Among the dozens of projects currently planned, 4-Hers in Lyon County will repair stones in an old cemetery; 4-H members in Leon will make pies for a fundraising event at the church where they meet; and Miami County 4-Hers will collect basic care items to be distributed to nursing homes and other charities.
“What we know is that 4-Hers have always cared about their communities and have always provided community service,” said Beth Hinshaw, the southeast area 4-H youth development specialist who coordinates the statewide 48 Hours of 4-H event.
“This just gives us an opportunity to focus on community service during these two days. We know that a lot of service happens the rest of the year, but this is an opportunity to highlight it over a full weekend.”
The event caps off the National 4-H Week celebration taking place across the country. According to the National 4-H Council, there are more than 6 million 4-Hers across the country, touching every county and parish in the U.S. through land-grant universities and local extension offices.
“Each local unit celebrates a bit differently,” said Amy Sollock, the southwest area 4-H youth development specialist, who is helping to coordinate National 4-H week activities in Kansas. “Stafford County 4-H, for example, is participating in the national youth science day. They are working with the junior high schools in St.

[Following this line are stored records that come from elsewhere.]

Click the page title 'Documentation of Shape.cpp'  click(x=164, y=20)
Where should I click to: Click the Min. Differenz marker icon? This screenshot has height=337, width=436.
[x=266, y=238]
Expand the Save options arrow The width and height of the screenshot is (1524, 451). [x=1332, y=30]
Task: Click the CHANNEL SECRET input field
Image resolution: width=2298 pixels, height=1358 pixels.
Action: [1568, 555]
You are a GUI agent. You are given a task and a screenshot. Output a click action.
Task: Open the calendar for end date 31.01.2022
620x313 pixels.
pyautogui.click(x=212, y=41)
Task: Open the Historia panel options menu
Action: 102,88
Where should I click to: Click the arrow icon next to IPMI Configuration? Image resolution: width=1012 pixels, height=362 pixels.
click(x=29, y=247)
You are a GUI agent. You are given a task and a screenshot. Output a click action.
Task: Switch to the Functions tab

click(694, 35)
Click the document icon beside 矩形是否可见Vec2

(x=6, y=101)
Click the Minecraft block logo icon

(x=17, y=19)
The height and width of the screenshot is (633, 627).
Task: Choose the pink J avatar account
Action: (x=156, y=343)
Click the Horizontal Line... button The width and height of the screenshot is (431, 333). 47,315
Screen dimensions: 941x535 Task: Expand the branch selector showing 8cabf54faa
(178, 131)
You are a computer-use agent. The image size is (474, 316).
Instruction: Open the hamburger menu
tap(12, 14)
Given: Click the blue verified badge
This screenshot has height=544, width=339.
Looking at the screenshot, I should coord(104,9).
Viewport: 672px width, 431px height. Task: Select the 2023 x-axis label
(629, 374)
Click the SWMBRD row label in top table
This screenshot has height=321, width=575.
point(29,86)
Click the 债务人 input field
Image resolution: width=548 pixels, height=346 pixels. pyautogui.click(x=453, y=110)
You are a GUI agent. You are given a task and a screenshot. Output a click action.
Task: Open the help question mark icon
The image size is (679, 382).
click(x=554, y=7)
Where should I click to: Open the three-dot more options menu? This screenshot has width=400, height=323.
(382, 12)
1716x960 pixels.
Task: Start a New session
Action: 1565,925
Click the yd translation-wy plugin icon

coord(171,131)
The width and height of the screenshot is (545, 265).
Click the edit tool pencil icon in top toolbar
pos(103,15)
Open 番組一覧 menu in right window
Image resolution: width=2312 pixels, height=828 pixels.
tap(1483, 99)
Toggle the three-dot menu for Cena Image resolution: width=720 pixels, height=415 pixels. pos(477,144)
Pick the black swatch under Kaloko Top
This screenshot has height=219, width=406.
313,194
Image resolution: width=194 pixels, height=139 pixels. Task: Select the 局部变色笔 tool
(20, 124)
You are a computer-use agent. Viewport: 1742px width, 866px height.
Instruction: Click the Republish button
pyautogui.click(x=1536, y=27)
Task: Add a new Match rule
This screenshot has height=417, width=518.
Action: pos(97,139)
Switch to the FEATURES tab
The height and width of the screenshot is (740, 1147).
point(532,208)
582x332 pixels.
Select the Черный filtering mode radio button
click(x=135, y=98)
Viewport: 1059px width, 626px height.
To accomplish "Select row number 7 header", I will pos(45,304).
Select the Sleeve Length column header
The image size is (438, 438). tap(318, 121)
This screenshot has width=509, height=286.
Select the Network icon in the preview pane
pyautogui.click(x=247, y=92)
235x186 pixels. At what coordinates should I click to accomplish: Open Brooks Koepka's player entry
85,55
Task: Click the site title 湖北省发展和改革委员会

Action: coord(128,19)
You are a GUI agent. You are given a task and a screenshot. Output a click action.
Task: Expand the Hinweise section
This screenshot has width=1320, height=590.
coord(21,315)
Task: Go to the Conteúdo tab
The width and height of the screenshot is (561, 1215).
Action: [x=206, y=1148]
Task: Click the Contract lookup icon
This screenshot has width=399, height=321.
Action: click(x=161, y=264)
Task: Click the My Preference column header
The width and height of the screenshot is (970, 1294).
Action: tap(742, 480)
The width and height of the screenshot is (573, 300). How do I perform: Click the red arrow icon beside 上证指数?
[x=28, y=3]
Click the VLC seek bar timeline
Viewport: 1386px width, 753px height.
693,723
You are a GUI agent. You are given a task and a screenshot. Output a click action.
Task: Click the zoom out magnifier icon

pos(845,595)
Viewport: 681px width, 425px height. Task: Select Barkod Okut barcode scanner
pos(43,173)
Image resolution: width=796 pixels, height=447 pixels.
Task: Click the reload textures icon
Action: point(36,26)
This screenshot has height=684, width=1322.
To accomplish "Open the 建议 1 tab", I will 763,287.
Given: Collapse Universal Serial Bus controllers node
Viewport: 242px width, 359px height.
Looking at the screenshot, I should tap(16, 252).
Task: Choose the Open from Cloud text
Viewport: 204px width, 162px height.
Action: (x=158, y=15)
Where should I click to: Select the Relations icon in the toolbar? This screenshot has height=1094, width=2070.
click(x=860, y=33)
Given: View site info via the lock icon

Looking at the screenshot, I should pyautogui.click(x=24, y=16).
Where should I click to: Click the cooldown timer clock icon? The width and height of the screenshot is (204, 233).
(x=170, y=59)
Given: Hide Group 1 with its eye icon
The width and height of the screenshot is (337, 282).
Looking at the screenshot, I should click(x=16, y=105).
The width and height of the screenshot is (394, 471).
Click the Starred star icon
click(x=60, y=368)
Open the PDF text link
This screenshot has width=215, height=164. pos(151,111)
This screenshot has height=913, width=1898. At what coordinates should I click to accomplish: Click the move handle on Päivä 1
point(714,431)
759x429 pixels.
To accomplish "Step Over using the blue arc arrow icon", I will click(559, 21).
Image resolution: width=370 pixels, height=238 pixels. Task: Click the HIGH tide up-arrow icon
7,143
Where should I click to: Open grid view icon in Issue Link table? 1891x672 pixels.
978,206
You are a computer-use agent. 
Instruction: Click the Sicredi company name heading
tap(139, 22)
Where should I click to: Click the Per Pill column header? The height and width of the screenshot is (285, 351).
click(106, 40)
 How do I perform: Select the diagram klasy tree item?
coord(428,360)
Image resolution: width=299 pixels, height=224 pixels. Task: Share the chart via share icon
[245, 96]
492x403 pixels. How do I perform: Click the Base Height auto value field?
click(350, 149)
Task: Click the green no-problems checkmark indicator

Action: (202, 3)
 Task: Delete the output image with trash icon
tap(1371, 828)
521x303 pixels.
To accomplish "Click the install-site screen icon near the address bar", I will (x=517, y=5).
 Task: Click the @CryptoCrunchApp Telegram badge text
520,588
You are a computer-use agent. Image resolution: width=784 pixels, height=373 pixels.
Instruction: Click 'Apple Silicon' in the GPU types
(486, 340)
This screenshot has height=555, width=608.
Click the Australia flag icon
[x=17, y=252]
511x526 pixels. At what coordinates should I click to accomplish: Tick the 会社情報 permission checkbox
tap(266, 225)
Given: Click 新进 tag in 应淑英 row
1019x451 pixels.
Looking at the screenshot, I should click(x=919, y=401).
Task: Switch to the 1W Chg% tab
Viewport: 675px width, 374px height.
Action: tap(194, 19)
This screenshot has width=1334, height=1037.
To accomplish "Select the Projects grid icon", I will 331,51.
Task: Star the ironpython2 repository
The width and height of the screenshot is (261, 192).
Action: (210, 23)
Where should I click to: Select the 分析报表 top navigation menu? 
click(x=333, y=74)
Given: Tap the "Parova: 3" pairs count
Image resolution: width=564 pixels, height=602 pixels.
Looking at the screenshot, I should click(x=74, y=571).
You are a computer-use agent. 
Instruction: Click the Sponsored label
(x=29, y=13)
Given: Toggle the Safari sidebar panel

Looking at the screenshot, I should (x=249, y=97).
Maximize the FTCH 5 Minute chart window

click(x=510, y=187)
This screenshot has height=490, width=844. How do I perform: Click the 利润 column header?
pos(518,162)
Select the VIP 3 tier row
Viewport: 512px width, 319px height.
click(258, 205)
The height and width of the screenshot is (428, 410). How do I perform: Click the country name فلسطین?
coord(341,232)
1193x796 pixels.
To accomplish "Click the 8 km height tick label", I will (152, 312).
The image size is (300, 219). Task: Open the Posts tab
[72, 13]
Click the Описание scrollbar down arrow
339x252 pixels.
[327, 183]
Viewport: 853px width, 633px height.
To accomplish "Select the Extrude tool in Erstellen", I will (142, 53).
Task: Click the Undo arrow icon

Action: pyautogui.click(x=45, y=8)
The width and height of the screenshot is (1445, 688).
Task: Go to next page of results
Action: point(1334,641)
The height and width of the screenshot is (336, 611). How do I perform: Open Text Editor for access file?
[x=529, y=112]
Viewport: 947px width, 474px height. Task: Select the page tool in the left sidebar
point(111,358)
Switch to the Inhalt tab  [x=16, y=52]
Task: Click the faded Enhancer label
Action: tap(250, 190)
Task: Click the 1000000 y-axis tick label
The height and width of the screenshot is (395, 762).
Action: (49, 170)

John and Stafford to complete the ‘incredible wearables’ technology challenge.
“Other units celebrate National 4-H Week by thanking donors and sponsors, some hold project fairs, membership drives, send flyers home through school, and more. 48 Hours of 4-H, though, is by far the biggest statewide effort that week.”
In Spring Hill, 4-Hers will make fleece blankets for Project Linus, a national organization that donates blankets to children in hospitals and crisis situations.
The Wolf Creek Valley 4-H Club in Russell County will do yard work for community members in Lucas and Luray, and donate proceeds to the local fire department.
In Satanta, 4-Hers will hold a food drive to create weekend backpacks for kids whose families may not have the financial means to provide three meals a day. The club will donate $200 of its own money toward the cause.
The list of projects planned Oct. 7-8 goes on and on, ranging from serving meals at local shelters to playing bingo and board games with veterans to raising money to help people in need of guide dogs.
4-H groups planning activities have registered their project through the Kansas 4-H office. Hinshaw provided a list that includes nearly three dozen projects as of mid-September.
“There’s really something for everyone in 4-H and I think that is the message we get from seeing all of the projects that are planned,” Hinshaw said. “The variety of community service projects reflects the variety that 4-H offers.”
Hinshaw cited research from Tufts University that indicates that “4-Hers are four times more likely to make contributions to their community. It’s a foundation that they get from being in 4-H.”
For more information about 48 Hours of 4-H, visit http://www.kansas4-h.org/events-activities/conferences-events/48-hours-of-4-h. On social media, look for the hashtag, #484H.
For more information about National 4-H Week, visit 4-H.org. To learn more about becoming a 4-Her, go to www.JoinKansas4H.org.
“National 4-H Week is a good time to celebrate and promote the life skills and friendships gained through 4-H,” Sollock said. “It is a prime opportunity to reach out to alumni, dispel stereotypes, and invite new families to join a local 4-H club. We want everyone to know that 4-H gives kids skills to lead for a lifetime.”